Doynit: Anecdotes help to anticipating limited changes in student learning rates until stronger objective data exist to guide this part of managing learning.
To the point: First, teachers do what they think best for their students. Their judgment can conflict with increasing learning rates when chosen practices do not fit how students learn.
Yet, teachers continue with these judgments. They have made extensive personal and financial investments to earn certificates and then to find employment in schools.
Unfortunately for public school students, these investments have resulted in relatively little exposure beyond introductions to empirical, experimental behavioral data about how people learn.
As an aside, it’s unclear from objective empirical research which comes first, limited exposure to these data or teachers-in-preparation who choose venues and courses of study that do not offer these data.

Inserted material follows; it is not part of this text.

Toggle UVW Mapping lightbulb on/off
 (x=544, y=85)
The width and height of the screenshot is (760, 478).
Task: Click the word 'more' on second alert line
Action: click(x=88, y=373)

For the present, these results appear the same: students learn more of what is possible when teachers implement objective experimental behavioral study results of how people learn.
Educators who have attended Tier I and highly select research based schools of education will likely not recover their financial investment from teacher salaries and perks. Alumni of other tier-ranked schools will face similar, but not as steep a challenge to recover their investments.
Also, teachers with administrative and national board teaching certificates have made additional investments that increase their risk of failure to recover or profit financially from these commitments.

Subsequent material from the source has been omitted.